On the other hand, sexual abuse by non-Roman Catholic pastors is weighted more heavily toward female victims.  Pastors removed from office because of sexual sin with adults, usually engage in sin involving women.  In those fellowships that have not followed in the way of liberal Christianity by accepting homosexuality, homosexual activity among clergy is basically unheard of.  Pastors may commit adultery. They don’t typically have sex with other men.

To many outside the Roman Catholic church, there is an obvious explanation for this striking difference and for the character of the current Roman Catholic crisis: The Roman Catholic church alone requires priests to be unmarried and celibate.  I encourage my Roman Catholic friends at least to consider this possibility, and ask themselves if it rings true.  Although the Roman Catholic church officially rejects homosexual activity as sinful, among the churches that hold this biblical view, she alone is plagued by the common problem of homosexual clergy. And it is she alone who denies her clergy permission to live as married men.

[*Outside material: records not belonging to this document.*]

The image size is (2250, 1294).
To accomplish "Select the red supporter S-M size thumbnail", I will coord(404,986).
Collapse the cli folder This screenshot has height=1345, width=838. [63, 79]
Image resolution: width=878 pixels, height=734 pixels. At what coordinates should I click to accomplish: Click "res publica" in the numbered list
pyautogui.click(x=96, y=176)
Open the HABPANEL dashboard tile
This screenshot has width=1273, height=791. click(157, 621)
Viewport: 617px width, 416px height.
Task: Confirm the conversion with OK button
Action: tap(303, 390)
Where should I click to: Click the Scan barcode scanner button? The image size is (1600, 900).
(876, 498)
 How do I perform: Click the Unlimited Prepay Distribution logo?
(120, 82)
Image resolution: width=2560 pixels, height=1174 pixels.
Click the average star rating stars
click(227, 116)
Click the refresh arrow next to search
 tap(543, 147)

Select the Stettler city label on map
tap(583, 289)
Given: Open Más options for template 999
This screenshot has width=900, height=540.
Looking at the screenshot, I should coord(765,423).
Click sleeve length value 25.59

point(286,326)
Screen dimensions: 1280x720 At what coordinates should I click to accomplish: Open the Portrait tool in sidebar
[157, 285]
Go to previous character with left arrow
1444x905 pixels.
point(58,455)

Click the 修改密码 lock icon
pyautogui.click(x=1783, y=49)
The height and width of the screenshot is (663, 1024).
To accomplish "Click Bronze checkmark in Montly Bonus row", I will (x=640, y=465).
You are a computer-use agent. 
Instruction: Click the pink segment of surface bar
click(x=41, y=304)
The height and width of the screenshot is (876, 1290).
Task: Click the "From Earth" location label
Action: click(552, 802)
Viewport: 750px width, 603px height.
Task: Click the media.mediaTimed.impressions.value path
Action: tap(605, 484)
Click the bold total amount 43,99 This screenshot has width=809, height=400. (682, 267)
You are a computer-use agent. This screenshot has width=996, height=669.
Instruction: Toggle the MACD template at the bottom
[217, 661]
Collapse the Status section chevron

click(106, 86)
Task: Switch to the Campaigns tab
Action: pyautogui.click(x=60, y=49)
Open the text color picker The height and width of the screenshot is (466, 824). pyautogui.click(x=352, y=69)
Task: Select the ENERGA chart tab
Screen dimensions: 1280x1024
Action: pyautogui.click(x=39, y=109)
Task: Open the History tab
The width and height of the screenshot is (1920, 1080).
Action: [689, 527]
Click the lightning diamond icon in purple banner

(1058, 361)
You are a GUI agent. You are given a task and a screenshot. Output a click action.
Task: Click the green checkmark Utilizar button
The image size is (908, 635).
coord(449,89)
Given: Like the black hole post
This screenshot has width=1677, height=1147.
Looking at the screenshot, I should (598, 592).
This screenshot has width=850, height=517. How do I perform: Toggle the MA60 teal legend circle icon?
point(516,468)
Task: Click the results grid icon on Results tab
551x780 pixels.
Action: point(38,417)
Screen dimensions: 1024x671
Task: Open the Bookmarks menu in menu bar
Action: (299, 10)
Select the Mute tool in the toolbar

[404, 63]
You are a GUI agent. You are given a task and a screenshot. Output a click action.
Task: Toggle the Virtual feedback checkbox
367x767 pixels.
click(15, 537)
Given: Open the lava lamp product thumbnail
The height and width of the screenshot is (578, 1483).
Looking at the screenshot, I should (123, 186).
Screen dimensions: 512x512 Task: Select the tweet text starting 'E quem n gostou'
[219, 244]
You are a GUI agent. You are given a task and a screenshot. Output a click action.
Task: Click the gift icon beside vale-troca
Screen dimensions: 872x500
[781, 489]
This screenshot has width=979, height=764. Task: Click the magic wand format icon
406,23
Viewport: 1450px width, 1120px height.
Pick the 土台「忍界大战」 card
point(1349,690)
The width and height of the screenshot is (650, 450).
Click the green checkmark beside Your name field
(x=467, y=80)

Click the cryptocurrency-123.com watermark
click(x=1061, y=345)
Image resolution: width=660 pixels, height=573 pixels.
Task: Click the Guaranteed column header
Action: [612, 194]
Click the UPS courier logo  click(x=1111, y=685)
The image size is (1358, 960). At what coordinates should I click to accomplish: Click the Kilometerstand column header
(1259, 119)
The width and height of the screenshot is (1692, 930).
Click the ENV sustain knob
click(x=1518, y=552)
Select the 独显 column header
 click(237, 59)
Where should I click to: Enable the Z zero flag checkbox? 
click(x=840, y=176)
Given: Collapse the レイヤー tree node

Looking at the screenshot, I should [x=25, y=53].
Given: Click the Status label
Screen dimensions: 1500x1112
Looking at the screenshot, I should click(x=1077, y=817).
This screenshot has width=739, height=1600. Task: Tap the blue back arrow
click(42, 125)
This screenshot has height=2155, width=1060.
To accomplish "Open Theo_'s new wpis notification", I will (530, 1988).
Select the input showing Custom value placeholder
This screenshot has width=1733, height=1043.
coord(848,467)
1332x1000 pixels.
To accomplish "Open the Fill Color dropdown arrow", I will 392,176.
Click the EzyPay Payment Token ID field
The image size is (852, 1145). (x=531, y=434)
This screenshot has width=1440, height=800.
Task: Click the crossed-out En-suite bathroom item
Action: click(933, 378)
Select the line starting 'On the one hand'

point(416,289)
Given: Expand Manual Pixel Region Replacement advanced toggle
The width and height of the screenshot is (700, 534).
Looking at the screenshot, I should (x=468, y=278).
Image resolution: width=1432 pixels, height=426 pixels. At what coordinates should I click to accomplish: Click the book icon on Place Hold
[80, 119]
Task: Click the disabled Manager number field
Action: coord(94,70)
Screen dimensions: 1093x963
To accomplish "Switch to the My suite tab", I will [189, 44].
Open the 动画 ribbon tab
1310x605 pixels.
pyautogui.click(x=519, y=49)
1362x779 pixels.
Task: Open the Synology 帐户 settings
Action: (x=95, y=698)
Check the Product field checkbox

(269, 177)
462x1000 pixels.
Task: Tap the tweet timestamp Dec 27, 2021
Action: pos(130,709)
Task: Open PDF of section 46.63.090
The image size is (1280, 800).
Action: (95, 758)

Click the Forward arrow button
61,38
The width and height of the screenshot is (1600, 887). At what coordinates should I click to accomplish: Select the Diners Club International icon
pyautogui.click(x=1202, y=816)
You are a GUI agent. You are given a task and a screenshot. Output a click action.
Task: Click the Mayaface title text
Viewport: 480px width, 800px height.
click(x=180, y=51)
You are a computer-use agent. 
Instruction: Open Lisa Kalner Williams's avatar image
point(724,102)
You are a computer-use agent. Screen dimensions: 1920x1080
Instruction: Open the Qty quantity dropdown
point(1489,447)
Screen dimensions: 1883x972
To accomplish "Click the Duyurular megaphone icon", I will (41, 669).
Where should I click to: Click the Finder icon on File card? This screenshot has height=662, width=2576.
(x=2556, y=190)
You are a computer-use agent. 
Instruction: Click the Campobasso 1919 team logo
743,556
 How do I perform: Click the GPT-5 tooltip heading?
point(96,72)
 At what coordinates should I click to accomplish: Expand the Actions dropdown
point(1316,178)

If one is willing to engage this possibility, it leads to a consideration of the ways that this requirement contradicts what Holy Scripture actually says. There is no passage in Holy Scripture that says a priest/pastor must be unmarried and celibate.  In fact, quite the opposite, Paul writes:

The saying is trustworthy: If anyone aspires to the office of overseer, he desires a noble task. Therefore an overseer must be above reproach, the husband of one wife, sober-minded, self-controlled, respectable, hospitable, able to teach, not a drunkard, not violent but gentle, not quarrelsome, not a lover of money. He must manage his own household well, with all dignity keeping his children submissive, for if someone does not know how to manage his own household, how will he care for God's church? (1 Timothy 3:1-5; see also Titus 1:5-6).

Because of this clear biblical teaching, there is a long history of married priests.  The Council of Nicaea in 325 A.D. refused to require celibacy and it was only at the end of the eleventh century when Pope Gregory VII enforced celibacy in a general way.  At the time when he did this, priests in Germany were still allowed to marry.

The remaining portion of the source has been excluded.